_Activity_
The required output is the exact run of lines below that opens at the line with "Screen dimensions: 446x245" and closes at the line with "You are a computer-use agent. This".

**********

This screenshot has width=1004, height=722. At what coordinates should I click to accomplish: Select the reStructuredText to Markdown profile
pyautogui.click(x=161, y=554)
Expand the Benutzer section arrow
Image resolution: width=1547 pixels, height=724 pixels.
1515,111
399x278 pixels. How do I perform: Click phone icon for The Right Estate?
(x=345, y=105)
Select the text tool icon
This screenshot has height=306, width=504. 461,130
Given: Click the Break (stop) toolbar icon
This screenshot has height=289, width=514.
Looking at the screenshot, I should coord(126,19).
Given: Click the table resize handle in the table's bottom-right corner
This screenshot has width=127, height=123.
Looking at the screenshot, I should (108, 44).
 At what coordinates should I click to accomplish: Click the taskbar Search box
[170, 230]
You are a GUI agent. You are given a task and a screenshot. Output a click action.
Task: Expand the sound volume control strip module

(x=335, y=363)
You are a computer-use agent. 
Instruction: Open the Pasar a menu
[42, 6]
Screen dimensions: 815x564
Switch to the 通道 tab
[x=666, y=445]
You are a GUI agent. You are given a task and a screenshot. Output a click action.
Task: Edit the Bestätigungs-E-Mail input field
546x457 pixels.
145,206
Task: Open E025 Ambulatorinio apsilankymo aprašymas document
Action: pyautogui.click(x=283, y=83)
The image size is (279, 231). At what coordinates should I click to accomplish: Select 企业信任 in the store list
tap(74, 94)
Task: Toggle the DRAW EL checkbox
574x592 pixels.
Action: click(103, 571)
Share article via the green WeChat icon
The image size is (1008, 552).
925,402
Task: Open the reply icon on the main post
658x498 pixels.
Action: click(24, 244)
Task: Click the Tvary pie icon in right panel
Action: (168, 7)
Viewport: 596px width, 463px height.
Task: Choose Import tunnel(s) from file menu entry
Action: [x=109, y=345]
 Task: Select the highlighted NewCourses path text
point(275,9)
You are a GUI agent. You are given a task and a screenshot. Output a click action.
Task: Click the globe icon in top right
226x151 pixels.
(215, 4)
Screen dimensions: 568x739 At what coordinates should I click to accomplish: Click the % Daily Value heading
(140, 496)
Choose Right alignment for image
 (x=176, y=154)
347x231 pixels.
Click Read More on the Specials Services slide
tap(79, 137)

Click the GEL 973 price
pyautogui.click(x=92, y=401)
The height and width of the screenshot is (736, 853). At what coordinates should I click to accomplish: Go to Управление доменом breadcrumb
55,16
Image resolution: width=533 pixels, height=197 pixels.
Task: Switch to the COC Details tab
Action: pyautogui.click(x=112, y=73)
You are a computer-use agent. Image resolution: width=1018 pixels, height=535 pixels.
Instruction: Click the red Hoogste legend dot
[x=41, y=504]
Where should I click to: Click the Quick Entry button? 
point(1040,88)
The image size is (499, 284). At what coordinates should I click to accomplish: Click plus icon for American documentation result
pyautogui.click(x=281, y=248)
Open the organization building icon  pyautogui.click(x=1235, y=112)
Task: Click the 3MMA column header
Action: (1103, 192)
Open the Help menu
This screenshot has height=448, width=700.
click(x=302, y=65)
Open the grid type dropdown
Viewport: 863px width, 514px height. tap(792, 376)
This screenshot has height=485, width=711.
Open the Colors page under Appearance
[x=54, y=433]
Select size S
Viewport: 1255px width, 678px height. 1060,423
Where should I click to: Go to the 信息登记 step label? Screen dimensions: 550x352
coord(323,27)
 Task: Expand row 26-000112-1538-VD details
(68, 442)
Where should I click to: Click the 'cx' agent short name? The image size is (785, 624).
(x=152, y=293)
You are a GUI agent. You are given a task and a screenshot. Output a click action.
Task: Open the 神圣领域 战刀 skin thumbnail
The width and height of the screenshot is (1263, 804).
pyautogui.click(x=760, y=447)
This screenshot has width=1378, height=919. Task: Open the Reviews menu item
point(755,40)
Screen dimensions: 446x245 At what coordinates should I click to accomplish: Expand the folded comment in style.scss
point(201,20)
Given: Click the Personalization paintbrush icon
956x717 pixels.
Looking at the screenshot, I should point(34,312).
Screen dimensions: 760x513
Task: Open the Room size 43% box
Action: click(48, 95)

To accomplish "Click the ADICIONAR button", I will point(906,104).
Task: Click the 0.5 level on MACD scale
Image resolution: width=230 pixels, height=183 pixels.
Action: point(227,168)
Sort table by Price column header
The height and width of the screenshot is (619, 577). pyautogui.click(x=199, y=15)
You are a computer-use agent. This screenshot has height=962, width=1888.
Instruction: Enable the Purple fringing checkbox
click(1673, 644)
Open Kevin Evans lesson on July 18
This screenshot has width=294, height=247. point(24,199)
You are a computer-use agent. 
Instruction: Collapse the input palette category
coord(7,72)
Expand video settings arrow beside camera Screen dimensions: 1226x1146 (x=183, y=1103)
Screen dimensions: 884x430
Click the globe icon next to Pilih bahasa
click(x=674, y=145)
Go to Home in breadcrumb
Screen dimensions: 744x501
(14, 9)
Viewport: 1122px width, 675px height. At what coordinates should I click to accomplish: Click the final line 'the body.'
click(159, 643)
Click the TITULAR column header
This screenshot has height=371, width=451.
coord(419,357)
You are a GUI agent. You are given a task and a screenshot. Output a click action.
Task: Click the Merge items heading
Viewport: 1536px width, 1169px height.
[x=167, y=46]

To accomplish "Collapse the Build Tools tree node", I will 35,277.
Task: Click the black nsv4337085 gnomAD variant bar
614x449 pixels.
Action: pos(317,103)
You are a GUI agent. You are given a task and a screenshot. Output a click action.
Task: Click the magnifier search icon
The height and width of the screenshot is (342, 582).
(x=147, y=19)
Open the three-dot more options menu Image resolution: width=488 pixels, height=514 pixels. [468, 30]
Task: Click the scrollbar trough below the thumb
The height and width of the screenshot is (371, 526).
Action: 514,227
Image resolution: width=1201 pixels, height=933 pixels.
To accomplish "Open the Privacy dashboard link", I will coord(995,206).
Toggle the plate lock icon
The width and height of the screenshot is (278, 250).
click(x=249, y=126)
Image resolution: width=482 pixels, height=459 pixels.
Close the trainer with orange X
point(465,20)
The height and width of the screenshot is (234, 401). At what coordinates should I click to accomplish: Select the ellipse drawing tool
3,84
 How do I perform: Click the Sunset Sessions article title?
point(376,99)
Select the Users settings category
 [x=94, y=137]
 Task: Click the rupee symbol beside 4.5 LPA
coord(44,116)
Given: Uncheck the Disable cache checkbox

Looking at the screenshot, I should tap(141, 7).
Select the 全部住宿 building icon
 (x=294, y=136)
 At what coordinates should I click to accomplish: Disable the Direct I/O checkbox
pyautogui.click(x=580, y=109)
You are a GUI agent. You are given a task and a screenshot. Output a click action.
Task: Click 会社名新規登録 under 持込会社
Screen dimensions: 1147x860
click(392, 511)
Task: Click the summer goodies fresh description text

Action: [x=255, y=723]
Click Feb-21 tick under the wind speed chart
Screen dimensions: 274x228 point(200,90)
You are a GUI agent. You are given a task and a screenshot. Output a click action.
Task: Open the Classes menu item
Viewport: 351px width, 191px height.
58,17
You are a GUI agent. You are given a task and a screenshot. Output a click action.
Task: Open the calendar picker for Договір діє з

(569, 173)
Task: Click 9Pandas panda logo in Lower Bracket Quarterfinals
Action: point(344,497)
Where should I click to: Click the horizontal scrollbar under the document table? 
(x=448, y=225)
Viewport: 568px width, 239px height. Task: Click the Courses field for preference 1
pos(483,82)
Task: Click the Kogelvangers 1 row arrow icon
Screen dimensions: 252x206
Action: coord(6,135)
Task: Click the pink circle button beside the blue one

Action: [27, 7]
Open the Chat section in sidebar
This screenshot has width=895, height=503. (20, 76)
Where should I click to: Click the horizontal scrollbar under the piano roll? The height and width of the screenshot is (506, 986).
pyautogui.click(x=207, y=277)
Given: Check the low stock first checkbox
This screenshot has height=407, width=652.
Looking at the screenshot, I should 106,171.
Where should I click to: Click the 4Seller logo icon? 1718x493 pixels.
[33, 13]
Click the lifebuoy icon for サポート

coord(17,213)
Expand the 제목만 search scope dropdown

**********

_The completed task_
Screen dimensions: 446x245 At what coordinates should I click to accomplish: Expand the folded comment in style.scss
point(201,20)
Given: Click the Personalization paintbrush icon
956x717 pixels.
Looking at the screenshot, I should point(34,312).
Screen dimensions: 760x513
Task: Open the Room size 43% box
Action: click(48, 95)

To accomplish "Click the ADICIONAR button", I will point(906,104).
Task: Click the 0.5 level on MACD scale
Image resolution: width=230 pixels, height=183 pixels.
Action: point(227,168)
Sort table by Price column header
The height and width of the screenshot is (619, 577). pyautogui.click(x=199, y=15)
You are a computer-use agent. This screenshot has height=962, width=1888.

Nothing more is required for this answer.